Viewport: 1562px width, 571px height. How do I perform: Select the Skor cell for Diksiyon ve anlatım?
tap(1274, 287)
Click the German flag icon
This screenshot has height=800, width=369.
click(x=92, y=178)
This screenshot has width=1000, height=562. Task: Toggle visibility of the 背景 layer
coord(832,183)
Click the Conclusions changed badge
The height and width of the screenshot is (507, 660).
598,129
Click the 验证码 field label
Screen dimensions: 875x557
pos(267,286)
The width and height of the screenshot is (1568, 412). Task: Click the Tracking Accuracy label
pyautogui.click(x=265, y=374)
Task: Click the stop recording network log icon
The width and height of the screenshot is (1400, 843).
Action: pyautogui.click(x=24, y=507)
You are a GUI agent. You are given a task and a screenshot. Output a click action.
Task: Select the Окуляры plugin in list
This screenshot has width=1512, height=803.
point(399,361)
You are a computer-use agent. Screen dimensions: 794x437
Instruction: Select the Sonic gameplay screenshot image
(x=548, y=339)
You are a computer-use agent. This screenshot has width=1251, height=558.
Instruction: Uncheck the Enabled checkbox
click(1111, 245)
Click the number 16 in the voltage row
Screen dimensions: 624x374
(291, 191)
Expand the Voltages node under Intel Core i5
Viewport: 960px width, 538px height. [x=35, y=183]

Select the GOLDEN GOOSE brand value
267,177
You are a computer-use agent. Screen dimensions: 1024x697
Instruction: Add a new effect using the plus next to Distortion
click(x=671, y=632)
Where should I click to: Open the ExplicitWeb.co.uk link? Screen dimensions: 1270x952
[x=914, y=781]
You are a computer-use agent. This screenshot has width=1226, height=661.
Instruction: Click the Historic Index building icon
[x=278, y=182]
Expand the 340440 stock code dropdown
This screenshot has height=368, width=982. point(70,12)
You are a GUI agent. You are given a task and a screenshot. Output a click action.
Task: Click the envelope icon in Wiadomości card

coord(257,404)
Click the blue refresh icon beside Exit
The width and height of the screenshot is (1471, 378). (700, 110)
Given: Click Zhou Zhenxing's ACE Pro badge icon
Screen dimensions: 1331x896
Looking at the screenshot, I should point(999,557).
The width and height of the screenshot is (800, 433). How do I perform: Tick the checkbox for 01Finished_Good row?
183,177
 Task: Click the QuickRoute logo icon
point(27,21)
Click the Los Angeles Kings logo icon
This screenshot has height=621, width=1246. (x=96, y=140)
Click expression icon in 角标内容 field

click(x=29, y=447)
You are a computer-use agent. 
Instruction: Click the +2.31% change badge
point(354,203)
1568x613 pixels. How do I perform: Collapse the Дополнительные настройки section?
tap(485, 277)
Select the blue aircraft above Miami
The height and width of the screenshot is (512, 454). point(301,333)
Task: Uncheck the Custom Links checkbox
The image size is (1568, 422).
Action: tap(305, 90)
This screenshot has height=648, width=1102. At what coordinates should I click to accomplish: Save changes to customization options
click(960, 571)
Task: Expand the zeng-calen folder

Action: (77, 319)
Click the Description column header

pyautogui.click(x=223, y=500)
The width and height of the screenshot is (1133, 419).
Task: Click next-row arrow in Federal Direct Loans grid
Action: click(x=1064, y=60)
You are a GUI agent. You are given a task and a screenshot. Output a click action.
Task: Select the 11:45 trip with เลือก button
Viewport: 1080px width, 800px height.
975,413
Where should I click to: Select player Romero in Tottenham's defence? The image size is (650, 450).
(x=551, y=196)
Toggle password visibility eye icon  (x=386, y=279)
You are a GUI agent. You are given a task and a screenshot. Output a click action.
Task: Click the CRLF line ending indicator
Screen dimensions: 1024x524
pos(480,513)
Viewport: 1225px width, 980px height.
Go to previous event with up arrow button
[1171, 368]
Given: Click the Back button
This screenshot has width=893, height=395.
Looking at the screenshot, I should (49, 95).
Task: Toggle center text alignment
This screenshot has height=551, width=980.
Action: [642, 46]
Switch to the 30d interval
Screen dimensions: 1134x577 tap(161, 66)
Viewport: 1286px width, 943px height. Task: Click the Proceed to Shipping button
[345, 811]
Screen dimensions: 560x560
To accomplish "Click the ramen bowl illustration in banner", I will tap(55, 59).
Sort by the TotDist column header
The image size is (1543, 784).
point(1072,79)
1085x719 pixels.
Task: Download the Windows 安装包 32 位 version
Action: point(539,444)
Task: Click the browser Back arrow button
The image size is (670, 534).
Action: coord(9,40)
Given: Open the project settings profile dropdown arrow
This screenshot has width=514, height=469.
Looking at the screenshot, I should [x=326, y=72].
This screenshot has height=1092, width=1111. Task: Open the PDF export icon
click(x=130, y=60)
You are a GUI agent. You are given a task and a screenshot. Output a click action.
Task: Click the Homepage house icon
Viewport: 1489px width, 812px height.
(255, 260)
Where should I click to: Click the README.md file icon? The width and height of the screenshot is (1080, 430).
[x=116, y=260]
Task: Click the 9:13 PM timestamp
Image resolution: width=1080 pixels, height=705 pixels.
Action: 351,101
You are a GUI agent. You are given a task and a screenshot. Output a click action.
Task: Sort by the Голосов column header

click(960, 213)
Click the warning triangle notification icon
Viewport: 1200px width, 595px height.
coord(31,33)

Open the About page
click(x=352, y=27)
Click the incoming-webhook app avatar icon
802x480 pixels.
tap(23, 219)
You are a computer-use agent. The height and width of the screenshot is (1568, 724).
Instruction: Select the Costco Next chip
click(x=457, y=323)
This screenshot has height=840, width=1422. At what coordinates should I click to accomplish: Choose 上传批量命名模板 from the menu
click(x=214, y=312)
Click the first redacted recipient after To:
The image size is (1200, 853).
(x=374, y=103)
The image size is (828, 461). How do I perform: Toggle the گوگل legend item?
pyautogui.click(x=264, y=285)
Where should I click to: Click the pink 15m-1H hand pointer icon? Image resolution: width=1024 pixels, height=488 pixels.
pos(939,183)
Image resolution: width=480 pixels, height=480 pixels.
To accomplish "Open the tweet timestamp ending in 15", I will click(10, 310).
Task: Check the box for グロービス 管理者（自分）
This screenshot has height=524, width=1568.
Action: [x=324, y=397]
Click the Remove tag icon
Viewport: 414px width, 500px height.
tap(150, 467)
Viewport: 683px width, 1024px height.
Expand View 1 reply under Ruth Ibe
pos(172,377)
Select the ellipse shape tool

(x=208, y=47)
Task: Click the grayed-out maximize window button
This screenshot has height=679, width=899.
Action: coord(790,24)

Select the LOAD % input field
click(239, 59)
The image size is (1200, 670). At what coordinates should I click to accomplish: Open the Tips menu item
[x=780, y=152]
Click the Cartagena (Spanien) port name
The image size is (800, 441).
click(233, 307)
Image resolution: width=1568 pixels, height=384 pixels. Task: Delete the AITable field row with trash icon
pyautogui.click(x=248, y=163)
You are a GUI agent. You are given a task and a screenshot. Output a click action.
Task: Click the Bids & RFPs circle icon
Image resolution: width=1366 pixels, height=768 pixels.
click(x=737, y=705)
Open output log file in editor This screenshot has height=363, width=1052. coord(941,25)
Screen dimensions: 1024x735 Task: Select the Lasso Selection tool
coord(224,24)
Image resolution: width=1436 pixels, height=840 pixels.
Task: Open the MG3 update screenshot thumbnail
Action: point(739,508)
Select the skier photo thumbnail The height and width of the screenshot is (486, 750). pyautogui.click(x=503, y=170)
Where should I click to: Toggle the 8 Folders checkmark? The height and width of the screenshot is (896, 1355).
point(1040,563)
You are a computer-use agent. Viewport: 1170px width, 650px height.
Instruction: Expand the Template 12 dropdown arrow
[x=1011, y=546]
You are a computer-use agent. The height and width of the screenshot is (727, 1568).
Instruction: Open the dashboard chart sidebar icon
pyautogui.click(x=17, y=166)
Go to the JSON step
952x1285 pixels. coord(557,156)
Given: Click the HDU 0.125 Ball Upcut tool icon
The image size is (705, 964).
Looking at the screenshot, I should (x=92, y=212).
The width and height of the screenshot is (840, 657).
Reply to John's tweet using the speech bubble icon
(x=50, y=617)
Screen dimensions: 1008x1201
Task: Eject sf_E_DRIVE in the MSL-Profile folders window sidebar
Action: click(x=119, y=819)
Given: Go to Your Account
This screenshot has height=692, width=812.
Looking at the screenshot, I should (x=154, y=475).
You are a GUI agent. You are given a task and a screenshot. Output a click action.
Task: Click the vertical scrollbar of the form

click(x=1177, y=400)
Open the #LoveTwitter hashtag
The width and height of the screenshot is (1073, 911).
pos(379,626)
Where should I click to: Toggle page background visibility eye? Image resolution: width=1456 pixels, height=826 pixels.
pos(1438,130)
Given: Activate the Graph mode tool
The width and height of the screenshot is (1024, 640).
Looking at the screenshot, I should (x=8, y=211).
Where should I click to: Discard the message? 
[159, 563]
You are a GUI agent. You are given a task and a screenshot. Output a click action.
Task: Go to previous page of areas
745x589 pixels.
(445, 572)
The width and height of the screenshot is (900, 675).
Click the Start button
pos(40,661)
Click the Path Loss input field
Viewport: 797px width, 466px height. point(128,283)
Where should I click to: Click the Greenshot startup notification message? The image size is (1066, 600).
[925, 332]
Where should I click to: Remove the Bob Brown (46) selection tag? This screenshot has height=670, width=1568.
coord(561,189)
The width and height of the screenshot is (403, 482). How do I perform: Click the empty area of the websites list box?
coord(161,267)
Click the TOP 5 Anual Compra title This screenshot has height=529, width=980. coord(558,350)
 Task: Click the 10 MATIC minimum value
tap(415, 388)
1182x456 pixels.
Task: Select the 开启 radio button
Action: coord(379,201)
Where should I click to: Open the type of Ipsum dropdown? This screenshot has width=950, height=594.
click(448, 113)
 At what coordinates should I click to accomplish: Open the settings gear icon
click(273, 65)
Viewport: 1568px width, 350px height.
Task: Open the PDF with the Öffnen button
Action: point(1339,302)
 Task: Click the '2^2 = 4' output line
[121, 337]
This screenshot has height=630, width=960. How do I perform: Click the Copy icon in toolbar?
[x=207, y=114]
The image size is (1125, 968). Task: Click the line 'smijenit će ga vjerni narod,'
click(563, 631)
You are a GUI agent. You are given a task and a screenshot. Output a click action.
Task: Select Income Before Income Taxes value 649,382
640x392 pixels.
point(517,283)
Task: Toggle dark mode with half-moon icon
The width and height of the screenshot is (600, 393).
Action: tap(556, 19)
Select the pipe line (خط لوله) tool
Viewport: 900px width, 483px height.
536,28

------------------------------------------------------------------------

• Directions
Within the listing above, copy each line that has the string "computer".

• Completed exercise
You are a computer-use agent. Screen dimensions: 794x437
You are a computer-use agent. This screenshot has width=1251, height=558.
You are a computer-use agent. Screen dimensions: 1024x697
You are a computer-use agent. This screenshot has width=1226, height=661.
You are a computer-use agent. 
You are a computer-use agent. The height and width of the screenshot is (1568, 724).
You are a computer-use agent. Viewport: 1170px width, 650px height.
You are a computer-use agent. The height and width of the screenshot is (727, 1568).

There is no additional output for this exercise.